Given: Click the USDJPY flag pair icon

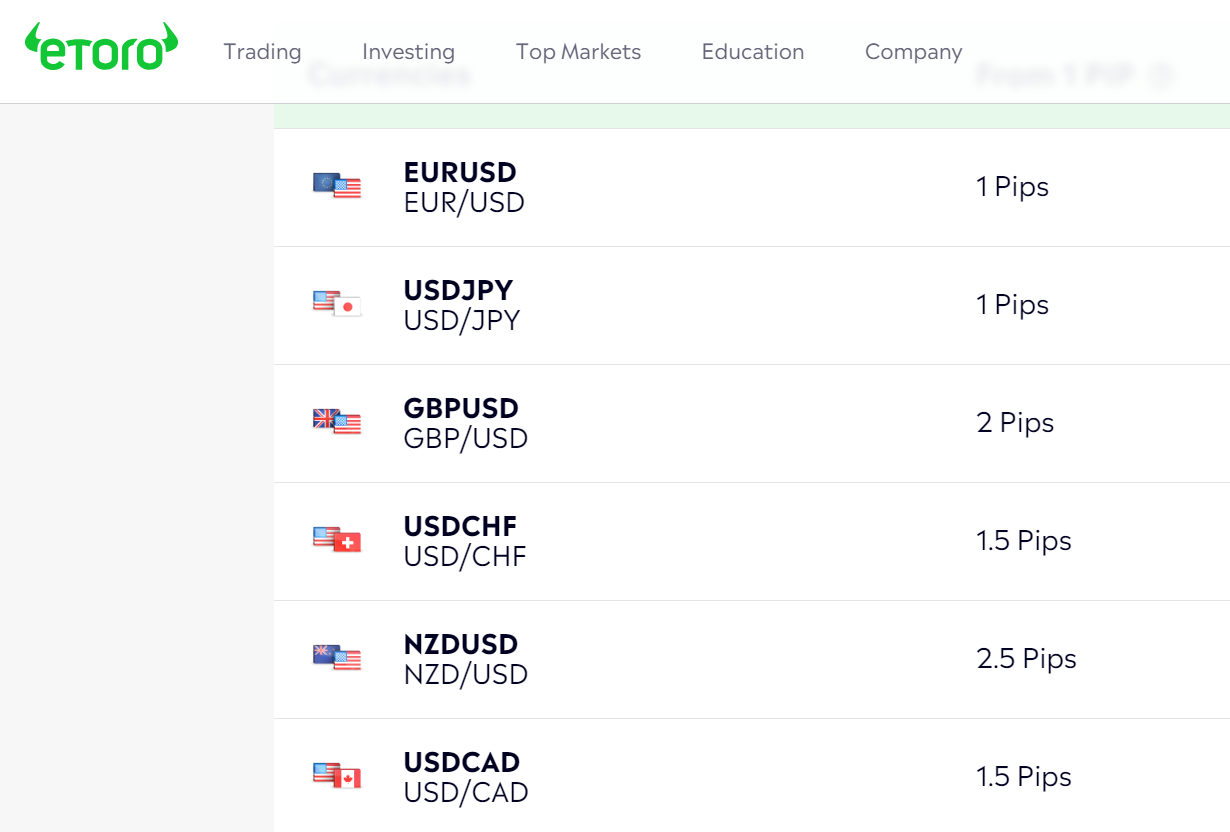Looking at the screenshot, I should point(337,304).
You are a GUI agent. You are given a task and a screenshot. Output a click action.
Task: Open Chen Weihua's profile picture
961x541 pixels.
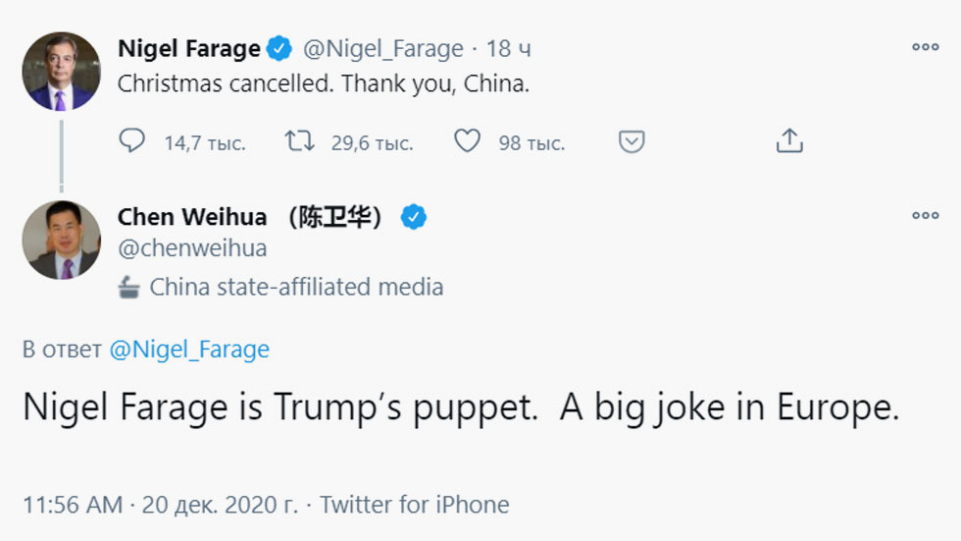62,240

━━━━━━

(Required task) Extract every line of text from both records above, reproducing each word for word and leaving out the pictures.

(Answer for this exercise)
Given: Click the USDJPY flag pair icon

Looking at the screenshot, I should point(337,304).
You are a GUI agent. You are given a task and a screenshot. Output a click action.
Task: Open Chen Weihua's profile picture
961x541 pixels.
62,240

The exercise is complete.